Marisol Touraine : future suppression des...par LeHuffPost
Le gouvernement et l'UMP étaient contre mais la majorité socialiste a décidé d'aligner le montant des taxes sur les cigares et cigarillos au même niveau que les cigarettes. L'Association des fournisseurs de cigares en France (AFCF), qui affirme représenter la quasi-totalité des fabricants des cigares et cigarillos commercialisés par les buralistes, a estimé que cela augmentera de 10 euros le paquet de 20 cigarillos.
L'ex-ministre Michèle Delaunay (PS) a mis en avant le fait que "la nocivité (des différents produits du tabac) est exactement la même". A l'inverse, le gouvernement a affirmé qu'"augmenter la fiscalité fait augmenter les achats illégaux".

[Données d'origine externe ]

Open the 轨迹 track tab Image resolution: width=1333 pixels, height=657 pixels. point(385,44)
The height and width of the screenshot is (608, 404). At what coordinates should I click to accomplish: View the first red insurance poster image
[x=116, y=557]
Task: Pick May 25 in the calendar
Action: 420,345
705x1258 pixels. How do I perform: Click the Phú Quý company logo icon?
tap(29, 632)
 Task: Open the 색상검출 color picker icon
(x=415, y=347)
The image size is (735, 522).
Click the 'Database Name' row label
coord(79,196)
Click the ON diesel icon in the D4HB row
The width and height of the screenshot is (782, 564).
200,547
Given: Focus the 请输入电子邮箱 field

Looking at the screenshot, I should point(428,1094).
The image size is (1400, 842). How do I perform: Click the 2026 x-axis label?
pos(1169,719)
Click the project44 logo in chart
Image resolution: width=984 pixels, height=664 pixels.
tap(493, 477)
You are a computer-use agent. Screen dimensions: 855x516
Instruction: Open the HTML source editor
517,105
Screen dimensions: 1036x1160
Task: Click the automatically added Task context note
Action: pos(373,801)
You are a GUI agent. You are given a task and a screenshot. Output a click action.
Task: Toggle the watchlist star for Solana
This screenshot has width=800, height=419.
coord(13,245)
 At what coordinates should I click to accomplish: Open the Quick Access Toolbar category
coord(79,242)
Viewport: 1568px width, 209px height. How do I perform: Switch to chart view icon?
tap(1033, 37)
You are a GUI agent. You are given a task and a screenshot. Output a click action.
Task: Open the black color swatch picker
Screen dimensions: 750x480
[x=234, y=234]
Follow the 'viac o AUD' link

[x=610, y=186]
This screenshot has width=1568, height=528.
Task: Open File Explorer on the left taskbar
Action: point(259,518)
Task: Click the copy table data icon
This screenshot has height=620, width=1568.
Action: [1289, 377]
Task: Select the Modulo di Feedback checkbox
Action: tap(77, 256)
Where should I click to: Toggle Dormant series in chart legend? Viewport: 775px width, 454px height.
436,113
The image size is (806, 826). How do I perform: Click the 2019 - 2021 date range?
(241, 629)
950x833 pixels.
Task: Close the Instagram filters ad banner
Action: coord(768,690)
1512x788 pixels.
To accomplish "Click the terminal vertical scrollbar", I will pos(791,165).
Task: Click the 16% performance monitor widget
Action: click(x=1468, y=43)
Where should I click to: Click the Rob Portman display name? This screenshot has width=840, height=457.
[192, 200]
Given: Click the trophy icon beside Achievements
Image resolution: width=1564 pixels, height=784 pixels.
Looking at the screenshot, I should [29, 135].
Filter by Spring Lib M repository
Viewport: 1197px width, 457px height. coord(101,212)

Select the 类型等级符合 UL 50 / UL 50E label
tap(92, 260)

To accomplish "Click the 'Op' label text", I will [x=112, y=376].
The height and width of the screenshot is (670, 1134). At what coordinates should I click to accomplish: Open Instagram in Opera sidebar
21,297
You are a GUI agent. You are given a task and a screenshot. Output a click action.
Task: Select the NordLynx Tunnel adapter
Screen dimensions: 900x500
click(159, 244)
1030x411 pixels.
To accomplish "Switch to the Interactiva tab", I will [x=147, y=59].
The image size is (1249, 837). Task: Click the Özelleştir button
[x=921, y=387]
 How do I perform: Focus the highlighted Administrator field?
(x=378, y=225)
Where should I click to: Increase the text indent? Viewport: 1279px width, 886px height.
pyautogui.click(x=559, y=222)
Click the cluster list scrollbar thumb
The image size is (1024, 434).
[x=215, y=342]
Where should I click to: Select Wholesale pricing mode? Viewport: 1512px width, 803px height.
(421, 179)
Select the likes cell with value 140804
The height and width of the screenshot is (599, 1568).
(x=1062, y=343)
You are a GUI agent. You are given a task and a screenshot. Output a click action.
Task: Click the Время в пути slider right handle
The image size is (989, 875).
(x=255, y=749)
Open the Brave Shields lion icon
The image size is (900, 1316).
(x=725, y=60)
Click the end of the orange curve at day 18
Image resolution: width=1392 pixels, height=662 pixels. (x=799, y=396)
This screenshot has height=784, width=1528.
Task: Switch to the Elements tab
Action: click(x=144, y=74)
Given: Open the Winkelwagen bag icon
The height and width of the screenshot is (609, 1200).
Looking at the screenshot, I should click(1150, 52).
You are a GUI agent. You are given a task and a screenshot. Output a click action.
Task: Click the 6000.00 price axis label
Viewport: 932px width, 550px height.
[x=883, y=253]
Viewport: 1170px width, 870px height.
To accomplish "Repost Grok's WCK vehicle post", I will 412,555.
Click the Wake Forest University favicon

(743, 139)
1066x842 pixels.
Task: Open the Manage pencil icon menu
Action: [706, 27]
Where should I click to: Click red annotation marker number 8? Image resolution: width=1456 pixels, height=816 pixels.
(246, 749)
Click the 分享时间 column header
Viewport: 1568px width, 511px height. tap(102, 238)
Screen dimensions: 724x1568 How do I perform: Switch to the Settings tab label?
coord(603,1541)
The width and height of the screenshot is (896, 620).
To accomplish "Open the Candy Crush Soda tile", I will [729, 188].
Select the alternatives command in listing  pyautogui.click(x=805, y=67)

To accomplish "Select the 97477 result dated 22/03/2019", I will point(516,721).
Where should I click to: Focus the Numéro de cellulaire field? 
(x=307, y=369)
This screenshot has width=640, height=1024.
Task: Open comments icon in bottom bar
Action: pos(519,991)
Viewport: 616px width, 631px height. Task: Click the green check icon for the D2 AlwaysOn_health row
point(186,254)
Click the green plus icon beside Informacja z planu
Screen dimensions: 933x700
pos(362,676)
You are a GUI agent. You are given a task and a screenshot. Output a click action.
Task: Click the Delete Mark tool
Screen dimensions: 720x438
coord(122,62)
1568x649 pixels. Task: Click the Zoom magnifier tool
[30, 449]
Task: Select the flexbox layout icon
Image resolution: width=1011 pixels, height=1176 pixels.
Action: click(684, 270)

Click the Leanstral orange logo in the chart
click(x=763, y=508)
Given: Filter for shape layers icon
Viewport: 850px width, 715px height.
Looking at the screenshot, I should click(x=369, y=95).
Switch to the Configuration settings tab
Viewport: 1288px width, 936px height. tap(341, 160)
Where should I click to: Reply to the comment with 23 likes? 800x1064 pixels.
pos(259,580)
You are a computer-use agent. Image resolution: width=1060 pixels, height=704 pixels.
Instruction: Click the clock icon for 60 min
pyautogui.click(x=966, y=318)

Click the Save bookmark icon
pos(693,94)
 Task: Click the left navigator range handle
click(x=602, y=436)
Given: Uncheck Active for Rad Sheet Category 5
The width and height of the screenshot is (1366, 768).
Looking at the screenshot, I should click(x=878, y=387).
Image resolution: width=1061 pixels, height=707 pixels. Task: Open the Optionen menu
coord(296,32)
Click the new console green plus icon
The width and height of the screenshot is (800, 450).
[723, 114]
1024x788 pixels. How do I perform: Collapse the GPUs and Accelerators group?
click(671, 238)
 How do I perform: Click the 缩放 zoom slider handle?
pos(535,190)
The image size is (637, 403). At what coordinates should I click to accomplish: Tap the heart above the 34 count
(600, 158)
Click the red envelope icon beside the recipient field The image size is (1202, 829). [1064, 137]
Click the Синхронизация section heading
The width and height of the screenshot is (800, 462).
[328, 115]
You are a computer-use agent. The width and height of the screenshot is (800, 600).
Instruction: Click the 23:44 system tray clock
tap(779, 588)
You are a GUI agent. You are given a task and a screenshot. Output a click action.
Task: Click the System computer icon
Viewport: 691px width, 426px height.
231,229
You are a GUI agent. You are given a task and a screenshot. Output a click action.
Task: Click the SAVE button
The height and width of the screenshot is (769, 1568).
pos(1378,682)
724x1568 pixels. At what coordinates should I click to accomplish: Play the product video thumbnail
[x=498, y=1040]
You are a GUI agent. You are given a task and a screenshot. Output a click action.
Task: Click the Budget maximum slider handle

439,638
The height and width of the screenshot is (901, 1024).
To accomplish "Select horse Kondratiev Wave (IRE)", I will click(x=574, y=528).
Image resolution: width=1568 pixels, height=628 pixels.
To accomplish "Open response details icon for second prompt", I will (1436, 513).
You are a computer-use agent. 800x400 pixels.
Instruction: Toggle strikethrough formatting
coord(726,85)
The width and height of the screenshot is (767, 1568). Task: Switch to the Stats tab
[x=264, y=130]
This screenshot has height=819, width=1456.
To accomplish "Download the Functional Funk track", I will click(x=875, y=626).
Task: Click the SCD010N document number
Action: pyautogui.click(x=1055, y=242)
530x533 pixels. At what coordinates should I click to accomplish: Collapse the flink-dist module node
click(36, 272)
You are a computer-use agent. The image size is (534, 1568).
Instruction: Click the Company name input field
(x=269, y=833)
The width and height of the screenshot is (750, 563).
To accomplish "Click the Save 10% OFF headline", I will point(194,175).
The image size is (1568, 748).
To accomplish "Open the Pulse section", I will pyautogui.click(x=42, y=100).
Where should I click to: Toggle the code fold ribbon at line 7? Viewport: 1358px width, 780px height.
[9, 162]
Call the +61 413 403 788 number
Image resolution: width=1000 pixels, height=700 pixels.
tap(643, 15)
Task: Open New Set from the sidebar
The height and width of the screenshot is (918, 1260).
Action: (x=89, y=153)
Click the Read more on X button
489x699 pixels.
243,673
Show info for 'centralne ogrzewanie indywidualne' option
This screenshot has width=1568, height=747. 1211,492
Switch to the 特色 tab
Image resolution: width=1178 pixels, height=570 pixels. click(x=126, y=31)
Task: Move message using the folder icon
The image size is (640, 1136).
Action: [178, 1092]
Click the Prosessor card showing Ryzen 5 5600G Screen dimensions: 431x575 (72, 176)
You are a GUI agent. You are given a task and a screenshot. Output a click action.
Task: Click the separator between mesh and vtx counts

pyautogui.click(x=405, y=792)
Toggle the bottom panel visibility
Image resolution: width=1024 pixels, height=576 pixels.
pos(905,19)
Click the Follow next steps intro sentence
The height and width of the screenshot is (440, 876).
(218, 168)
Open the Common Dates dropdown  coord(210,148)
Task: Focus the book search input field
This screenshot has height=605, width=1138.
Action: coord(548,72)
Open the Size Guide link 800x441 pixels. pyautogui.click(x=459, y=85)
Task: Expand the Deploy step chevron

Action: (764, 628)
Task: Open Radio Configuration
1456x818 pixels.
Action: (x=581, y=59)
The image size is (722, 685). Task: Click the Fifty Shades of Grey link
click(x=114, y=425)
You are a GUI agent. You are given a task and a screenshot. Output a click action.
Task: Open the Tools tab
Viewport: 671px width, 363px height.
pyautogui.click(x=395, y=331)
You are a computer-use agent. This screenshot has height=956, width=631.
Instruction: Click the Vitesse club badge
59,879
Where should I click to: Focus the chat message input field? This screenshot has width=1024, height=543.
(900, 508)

Le PLFSS prévoit l'expérimentation durant trois ans d'"hôtels hospitaliers" à proximité d'hôpitaux; ces structures doivent servir de sas avec le domicile pour certains patients. Ce "dispositif innovant" qui existe déjà à Toulouse (Maison d'accueil Le Laurier Rose) et Paris (Ambulotel de l'Hôtel-Dieu) doit permettre de "réduire un certain nombre d'hospitalisations inutiles", selon Olivier Veran, député de l'Isère et ancien professeur au service de neurologie au CHU de Grenoble.
Le gain potentiel est considérable dans la mesure où, selon lui, une nuitée dans un tel "hôtel hospitalier" coûte 60 euros contre 1500 pour une journée d'hospitalisation.
L'Assemblée nationale a adopté un amendement des radicaux de gauche qui accroît les sanctions pénales contre ceux qui se désaffilient de la Sécurité sociale. "Il importe d’adopter des mesures plus dissuasives face à des mouvements qui incitent de plus en plus d’assurés à se désaffilier et qui remettent en cause le système solidaire et universel de sécurité sociale français", selon les députés du groupe RRDP.
Toute personne qui refuse délibérément de s'affilier ou persiste à ne pas engager les démarches en vue de son affiliation obligatoire à la Sécurité sociale sera punie d’un emprisonnement de six mois et d’une amende de 15.000 euros. L'amende peut atteindre 30.000 pour ceux qui incitent à la désaffiliation.
L'ultime question autour du PLFSS est la manière dont il sera adopté par l'Assemblée nationale. Le 21 octobre, le Budget a été voté malgré l'abstention de 39 députés socialistes frondeurs. "Il y a des mesures dedans, des économies extrêmement importantes qui sont faites sur la sécurité sociale qui à mes yeux ne vont pas dans le bon sens", a ainsi estimé l'ancien ministre Benoît Hamon. Mardi matin, ils ont confirmé leur intention de s'abstenir sur ce vote.
Certains députés sont convaincus que le nombre de frondeurs va grandir; pour faire face, est évoqué un recours de dernière minute à l'article 49-3 de la Constitution. Cela permet au gouvernement de faire adopter le PLFSS sans vote à condition qu'une motion de censure ne l'oblige pas à démissionner. Si Manuel Valls décidait d'avoir recours à ce dispositif, il serait le premier chef de gouvernement à le faire depuis Dominique de Villepin en 2006.